→ **DATA SUPPLIED**:

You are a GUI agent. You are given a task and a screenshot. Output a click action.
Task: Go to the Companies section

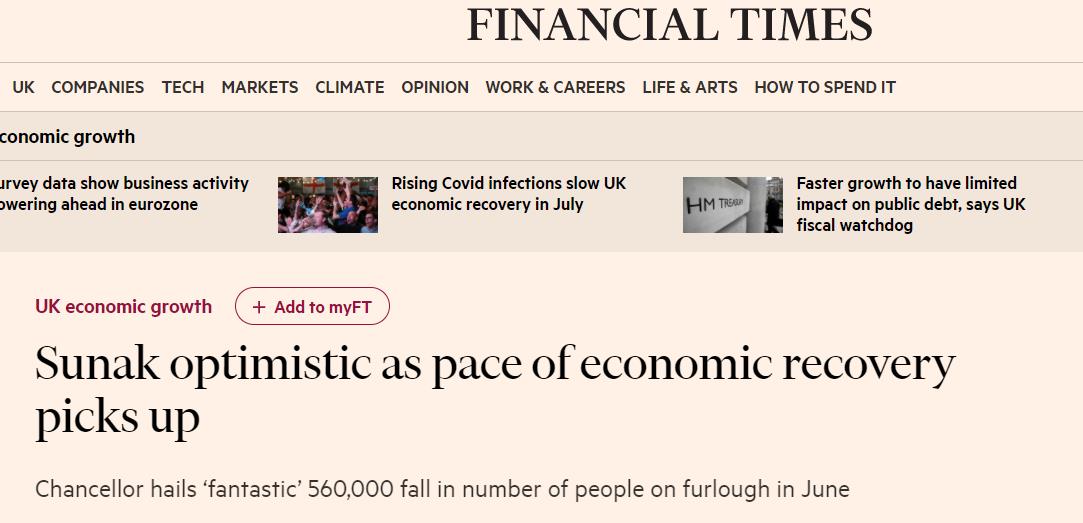[97, 87]
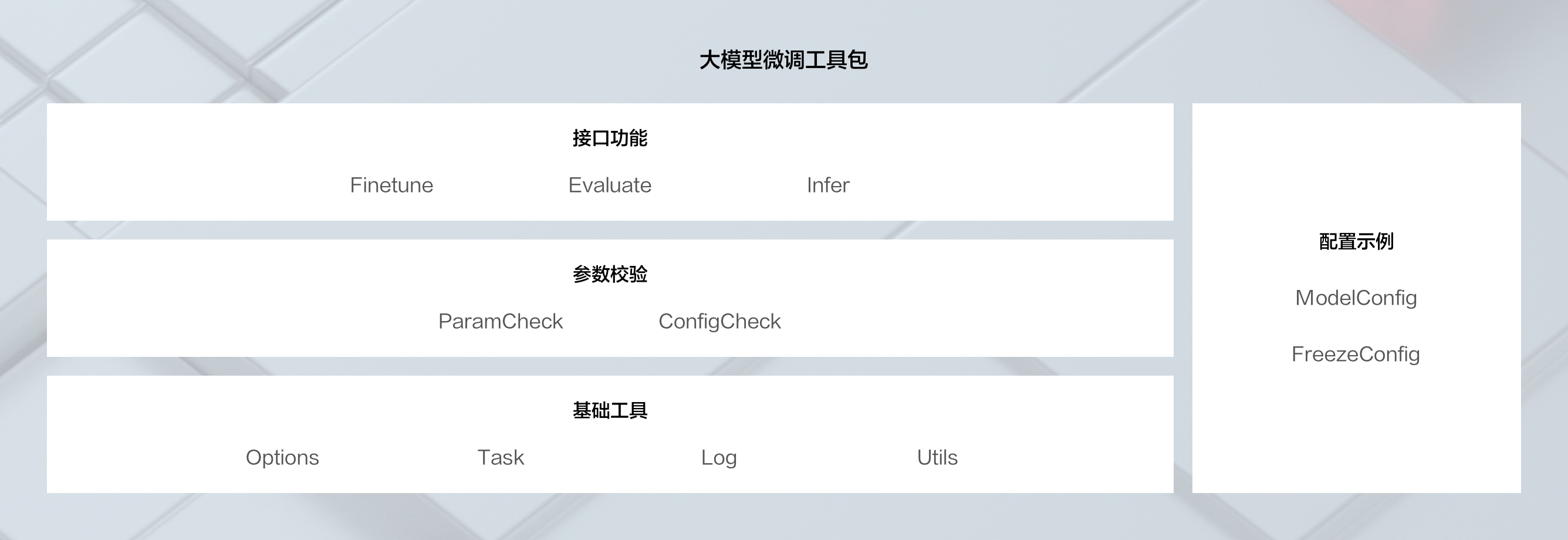The image size is (1568, 540).
Task: Click the ParamCheck item
Action: click(501, 322)
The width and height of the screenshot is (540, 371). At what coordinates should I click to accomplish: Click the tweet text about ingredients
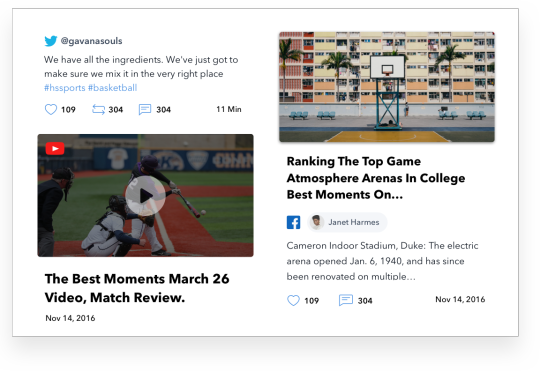pos(141,67)
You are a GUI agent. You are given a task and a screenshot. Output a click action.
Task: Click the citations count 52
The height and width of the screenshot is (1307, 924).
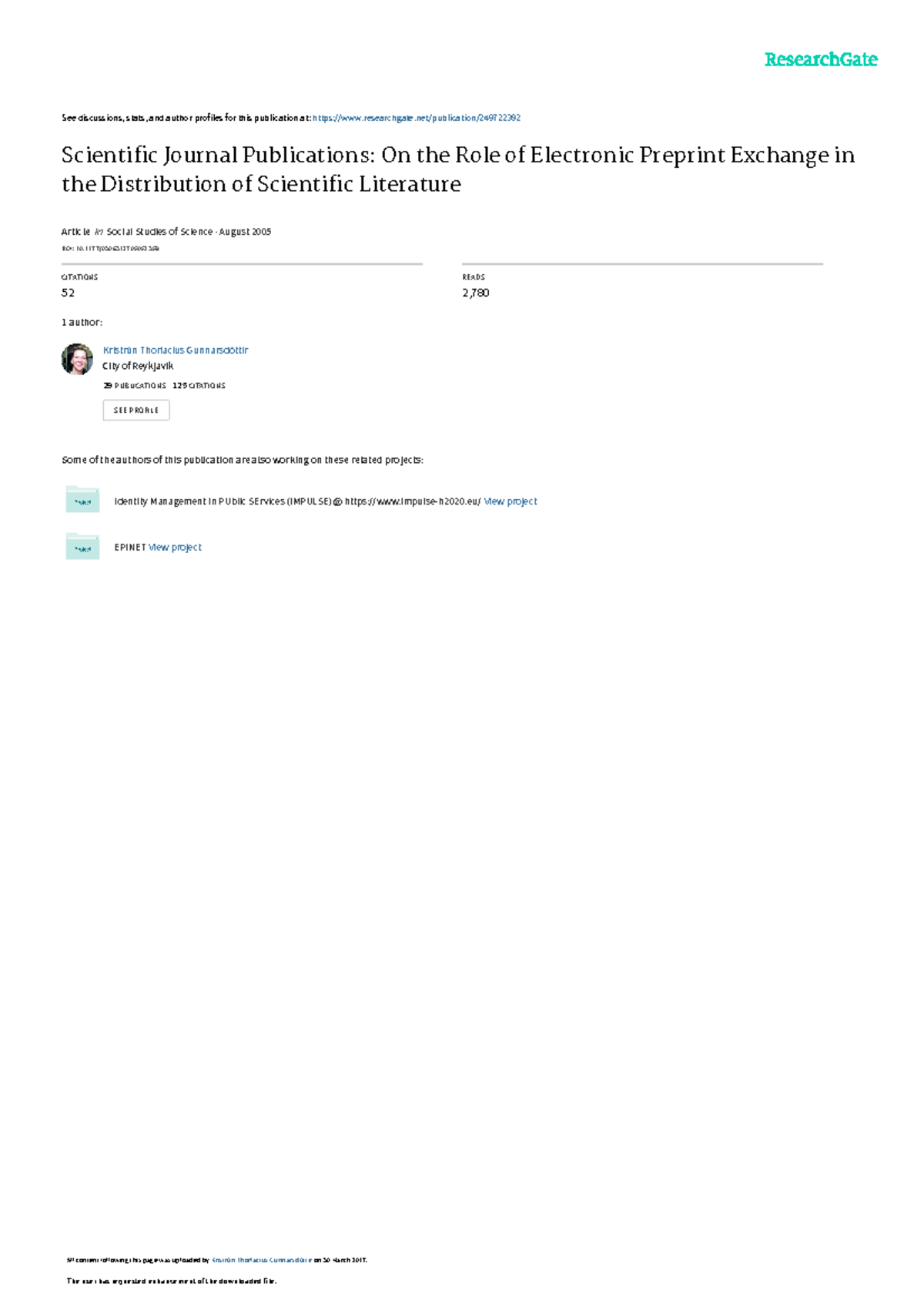(x=68, y=293)
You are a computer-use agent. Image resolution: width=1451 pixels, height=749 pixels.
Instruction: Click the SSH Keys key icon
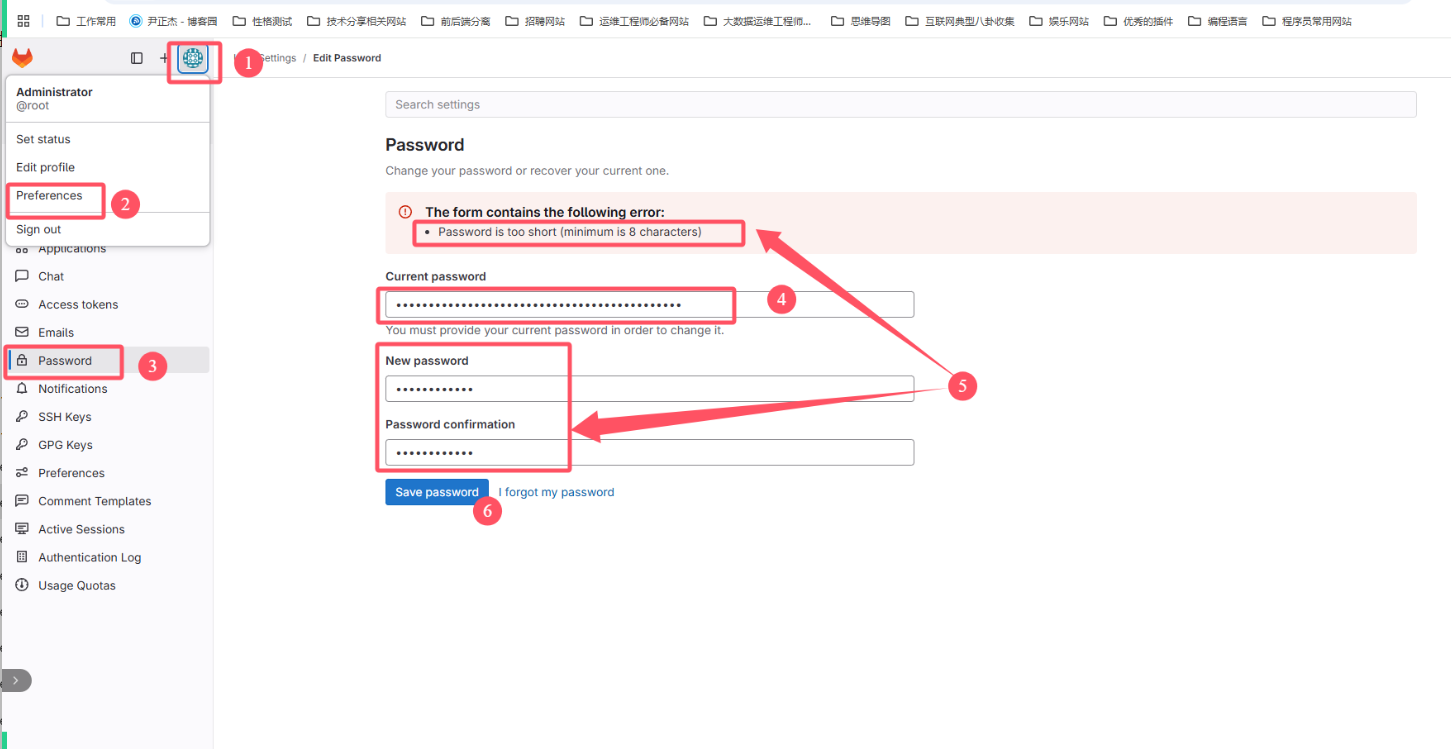point(22,416)
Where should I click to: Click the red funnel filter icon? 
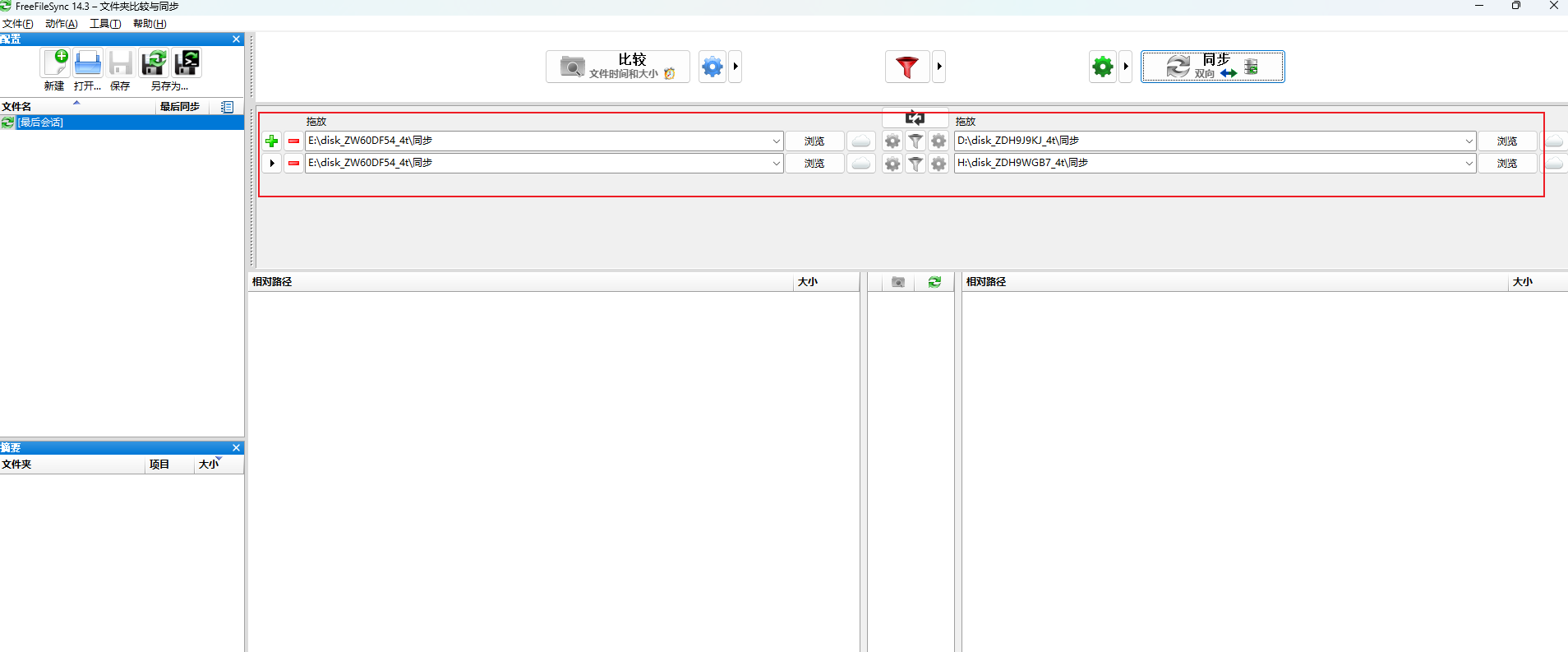click(x=907, y=67)
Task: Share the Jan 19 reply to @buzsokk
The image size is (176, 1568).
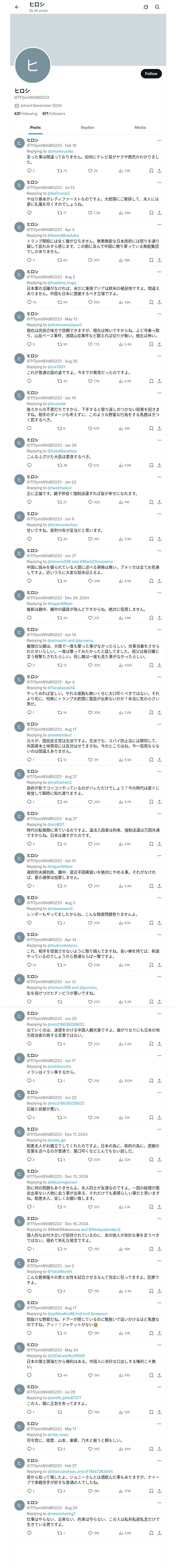Action: [x=159, y=429]
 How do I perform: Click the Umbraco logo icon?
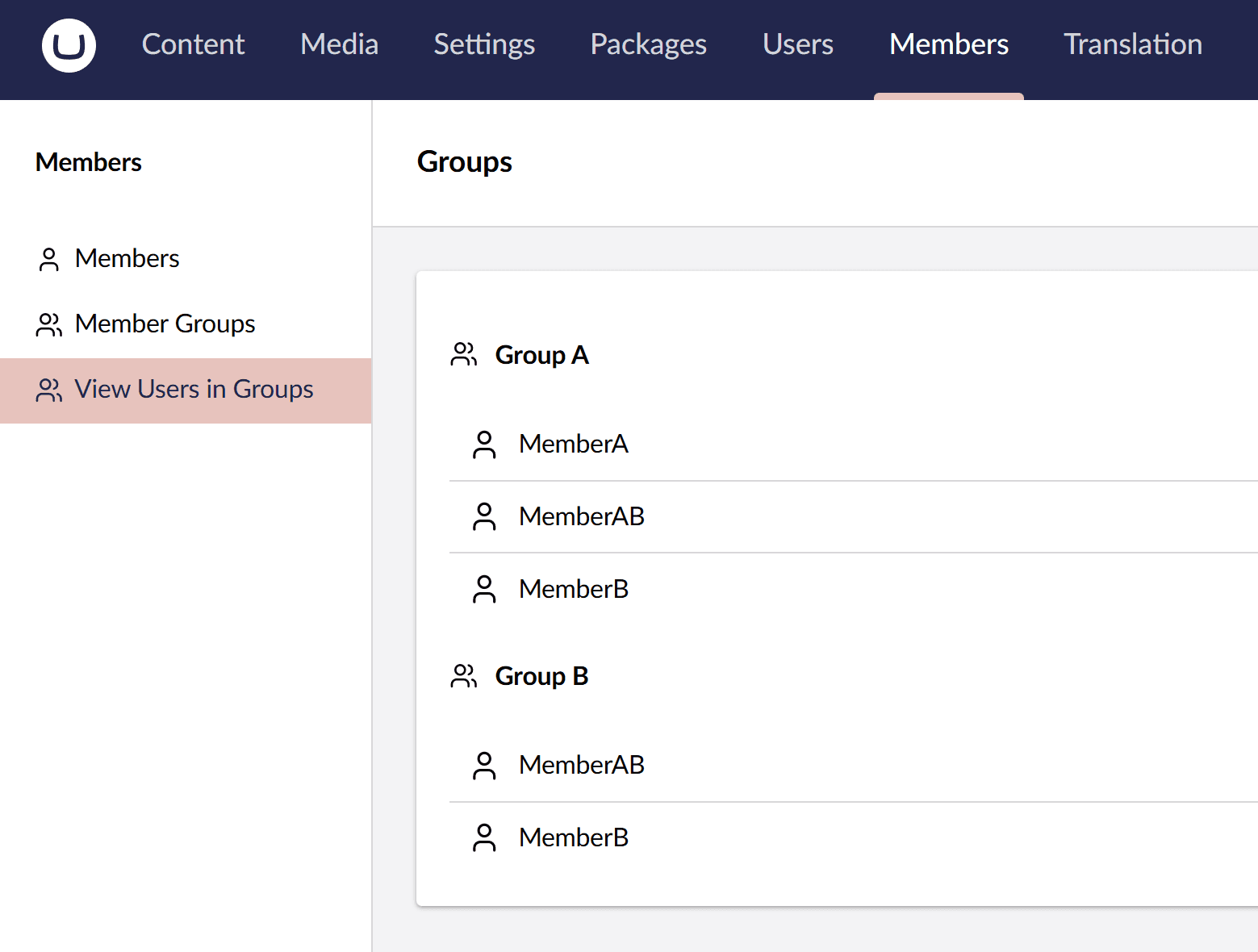tap(69, 45)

→ **WHAT TO PRODUCE**:
In the copy, leave out the pictures and restate the records exactly.

→ **SOLUTION BELOW**:
You are a GUI agent. You are given a task and a screenshot. Output a click action.
Task: Go to the Companies section

[97, 87]
The image size is (1568, 540).
Task: Click the ParamCheck item
Action: click(501, 322)
The width and height of the screenshot is (540, 371). At what coordinates should I click to accomplish: Click the tweet text about ingredients
pos(141,67)
You are a GUI agent. You are given a task and a screenshot. Output a click action.
Task: Click the citations count 52
The height and width of the screenshot is (1307, 924).
(x=68, y=293)
You are a computer-use agent. Image resolution: width=1451 pixels, height=749 pixels.
Instruction: Click the SSH Keys key icon
point(22,416)
Where should I click to: Click the red funnel filter icon? 
click(x=907, y=67)
Task: Share the Jan 19 reply to @buzsokk
The image size is (176, 1568).
Action: [x=159, y=429]
 How do I perform: Click the Umbraco logo icon?
tap(69, 45)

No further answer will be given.